REQUIREMENT: Using the records that appear below, write out exactly the lines from the one with "This screenshot has width=678, height=384." through the one with "792x597 pixels.", keeping both end lines.

Stored data:
****
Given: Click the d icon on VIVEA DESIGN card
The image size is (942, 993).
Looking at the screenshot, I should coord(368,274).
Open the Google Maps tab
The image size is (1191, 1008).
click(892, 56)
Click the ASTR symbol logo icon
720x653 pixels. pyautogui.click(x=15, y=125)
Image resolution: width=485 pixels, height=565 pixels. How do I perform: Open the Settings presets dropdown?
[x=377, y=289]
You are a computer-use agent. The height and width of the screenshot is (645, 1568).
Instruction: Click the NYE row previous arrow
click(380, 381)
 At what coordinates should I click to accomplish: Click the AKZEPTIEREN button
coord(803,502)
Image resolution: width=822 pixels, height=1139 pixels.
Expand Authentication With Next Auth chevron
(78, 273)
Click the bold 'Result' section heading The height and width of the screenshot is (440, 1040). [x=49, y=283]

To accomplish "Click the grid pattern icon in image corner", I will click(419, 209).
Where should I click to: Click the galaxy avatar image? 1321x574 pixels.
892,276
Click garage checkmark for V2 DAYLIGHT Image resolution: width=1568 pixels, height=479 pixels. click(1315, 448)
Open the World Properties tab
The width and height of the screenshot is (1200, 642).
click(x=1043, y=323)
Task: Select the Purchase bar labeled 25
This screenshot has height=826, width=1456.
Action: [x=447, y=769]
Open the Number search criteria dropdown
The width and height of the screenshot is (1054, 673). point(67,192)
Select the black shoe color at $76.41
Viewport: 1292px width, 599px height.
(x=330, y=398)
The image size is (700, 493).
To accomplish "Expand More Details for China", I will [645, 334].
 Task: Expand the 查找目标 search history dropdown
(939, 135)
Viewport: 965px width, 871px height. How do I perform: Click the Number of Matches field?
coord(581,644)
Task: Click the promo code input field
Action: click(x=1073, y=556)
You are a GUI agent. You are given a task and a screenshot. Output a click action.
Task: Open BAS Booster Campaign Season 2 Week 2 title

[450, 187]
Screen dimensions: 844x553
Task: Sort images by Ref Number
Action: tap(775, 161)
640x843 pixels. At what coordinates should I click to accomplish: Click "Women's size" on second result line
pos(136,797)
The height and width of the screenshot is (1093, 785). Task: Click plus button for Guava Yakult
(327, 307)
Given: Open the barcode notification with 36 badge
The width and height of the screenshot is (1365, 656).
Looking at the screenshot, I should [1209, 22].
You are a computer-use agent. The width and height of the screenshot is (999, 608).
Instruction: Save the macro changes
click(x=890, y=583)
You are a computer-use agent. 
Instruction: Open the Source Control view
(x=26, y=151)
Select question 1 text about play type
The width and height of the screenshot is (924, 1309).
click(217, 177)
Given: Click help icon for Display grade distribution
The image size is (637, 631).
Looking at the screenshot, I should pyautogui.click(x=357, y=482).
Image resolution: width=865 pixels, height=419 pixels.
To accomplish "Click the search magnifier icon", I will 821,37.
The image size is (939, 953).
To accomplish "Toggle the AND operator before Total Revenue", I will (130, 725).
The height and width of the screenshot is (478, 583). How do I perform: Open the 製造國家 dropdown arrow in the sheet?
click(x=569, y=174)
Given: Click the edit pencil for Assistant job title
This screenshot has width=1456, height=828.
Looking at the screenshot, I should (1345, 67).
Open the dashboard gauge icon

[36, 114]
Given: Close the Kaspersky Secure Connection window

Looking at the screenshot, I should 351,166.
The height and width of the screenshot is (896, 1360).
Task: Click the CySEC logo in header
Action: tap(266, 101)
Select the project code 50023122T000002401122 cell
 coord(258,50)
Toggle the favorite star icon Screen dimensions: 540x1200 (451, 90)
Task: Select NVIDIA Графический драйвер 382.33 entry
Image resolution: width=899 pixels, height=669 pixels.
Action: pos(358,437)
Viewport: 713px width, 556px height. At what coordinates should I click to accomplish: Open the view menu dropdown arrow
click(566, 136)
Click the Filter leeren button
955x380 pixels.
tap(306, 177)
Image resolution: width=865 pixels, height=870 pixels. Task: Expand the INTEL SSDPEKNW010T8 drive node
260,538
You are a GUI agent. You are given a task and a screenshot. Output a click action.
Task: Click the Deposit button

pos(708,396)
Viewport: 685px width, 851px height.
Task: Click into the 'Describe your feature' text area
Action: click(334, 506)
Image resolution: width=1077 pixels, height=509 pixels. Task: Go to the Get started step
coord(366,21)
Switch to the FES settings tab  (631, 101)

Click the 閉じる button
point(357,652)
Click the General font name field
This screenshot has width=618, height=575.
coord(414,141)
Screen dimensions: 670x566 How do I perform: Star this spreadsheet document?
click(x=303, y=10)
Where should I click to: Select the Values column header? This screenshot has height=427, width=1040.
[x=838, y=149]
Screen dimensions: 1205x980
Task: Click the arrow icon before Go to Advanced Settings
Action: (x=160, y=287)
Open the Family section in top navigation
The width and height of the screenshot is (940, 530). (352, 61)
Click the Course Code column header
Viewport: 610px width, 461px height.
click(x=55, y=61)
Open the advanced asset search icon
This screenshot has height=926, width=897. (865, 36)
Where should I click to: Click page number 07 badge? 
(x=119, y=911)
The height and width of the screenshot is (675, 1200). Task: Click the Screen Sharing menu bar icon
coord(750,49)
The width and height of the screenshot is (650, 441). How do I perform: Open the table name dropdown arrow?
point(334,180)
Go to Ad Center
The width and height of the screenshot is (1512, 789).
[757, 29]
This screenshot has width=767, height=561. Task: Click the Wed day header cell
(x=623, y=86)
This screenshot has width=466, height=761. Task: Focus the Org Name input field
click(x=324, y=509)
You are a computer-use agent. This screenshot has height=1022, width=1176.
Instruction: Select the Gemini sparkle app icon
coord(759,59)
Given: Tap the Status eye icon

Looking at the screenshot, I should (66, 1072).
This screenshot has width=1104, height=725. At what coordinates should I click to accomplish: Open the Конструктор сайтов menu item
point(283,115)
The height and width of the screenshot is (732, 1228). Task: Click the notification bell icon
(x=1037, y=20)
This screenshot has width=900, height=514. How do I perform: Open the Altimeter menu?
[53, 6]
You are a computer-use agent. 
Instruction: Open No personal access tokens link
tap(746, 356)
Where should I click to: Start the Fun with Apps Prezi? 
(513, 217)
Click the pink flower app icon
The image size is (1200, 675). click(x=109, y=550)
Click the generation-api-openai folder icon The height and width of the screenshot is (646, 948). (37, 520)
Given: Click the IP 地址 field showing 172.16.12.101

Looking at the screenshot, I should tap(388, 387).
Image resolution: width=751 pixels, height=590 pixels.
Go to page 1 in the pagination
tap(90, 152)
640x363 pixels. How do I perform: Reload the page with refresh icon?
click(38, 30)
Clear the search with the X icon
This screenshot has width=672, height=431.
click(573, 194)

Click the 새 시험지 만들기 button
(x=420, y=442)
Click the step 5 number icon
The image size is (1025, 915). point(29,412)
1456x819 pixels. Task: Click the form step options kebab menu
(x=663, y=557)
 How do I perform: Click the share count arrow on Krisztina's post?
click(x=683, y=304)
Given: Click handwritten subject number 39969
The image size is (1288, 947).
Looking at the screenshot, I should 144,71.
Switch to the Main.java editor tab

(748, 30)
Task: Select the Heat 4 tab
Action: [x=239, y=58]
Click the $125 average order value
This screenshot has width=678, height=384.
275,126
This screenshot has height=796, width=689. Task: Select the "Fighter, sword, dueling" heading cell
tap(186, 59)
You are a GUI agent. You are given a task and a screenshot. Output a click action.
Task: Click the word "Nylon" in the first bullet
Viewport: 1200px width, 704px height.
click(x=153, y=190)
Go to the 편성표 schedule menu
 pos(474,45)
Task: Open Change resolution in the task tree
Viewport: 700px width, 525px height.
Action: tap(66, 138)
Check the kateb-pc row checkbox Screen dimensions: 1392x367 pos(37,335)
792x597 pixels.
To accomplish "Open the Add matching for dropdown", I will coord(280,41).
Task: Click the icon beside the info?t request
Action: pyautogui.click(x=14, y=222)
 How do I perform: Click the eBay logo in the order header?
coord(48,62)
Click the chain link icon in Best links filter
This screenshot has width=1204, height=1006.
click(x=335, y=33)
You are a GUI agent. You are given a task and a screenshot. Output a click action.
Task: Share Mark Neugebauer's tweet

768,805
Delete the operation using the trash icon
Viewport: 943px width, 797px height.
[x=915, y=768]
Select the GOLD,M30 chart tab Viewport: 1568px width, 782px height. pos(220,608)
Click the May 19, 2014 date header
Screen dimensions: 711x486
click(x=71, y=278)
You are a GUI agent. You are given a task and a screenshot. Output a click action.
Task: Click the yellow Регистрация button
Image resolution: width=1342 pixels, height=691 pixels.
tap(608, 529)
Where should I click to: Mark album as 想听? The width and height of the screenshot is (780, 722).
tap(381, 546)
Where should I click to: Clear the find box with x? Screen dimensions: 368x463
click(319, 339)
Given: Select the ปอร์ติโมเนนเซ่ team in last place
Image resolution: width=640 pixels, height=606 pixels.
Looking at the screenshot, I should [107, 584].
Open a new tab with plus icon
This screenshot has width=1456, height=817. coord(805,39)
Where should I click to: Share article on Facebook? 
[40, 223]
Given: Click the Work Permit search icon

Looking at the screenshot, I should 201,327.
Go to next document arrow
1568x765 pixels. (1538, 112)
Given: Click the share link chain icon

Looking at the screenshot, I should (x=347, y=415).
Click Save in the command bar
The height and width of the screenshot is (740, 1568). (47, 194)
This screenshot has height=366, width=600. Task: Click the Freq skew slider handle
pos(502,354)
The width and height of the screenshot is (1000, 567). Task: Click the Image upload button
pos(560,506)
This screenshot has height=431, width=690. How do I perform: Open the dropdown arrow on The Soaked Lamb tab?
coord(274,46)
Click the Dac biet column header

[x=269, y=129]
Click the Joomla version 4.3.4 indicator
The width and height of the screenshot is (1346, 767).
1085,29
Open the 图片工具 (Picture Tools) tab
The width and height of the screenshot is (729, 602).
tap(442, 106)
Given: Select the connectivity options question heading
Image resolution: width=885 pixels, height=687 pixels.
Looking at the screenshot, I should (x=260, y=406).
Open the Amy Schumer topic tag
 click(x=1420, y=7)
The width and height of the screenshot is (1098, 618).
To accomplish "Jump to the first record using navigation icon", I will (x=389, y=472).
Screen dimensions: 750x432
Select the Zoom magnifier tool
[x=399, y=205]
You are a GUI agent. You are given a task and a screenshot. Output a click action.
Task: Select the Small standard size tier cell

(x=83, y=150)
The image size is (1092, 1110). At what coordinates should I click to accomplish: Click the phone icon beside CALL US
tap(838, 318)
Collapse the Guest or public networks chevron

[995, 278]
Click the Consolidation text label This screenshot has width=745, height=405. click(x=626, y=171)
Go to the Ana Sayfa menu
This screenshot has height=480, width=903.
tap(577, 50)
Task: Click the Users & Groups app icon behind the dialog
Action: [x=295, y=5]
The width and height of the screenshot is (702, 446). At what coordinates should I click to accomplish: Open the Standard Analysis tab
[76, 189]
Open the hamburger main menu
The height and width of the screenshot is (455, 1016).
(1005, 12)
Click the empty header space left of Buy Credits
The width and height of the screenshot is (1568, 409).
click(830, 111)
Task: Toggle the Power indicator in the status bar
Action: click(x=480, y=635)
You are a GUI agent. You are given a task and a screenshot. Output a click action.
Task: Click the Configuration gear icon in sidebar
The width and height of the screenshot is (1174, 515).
****
PROBLEM SOLUTION:
This screenshot has width=678, height=384.
275,126
This screenshot has height=796, width=689. Task: Select the "Fighter, sword, dueling" heading cell
tap(186, 59)
You are a GUI agent. You are given a task and a screenshot. Output a click action.
Task: Click the word "Nylon" in the first bullet
Viewport: 1200px width, 704px height.
click(x=153, y=190)
Go to the 편성표 schedule menu
 pos(474,45)
Task: Open Change resolution in the task tree
Viewport: 700px width, 525px height.
Action: tap(66, 138)
Check the kateb-pc row checkbox Screen dimensions: 1392x367 pos(37,335)
792x597 pixels.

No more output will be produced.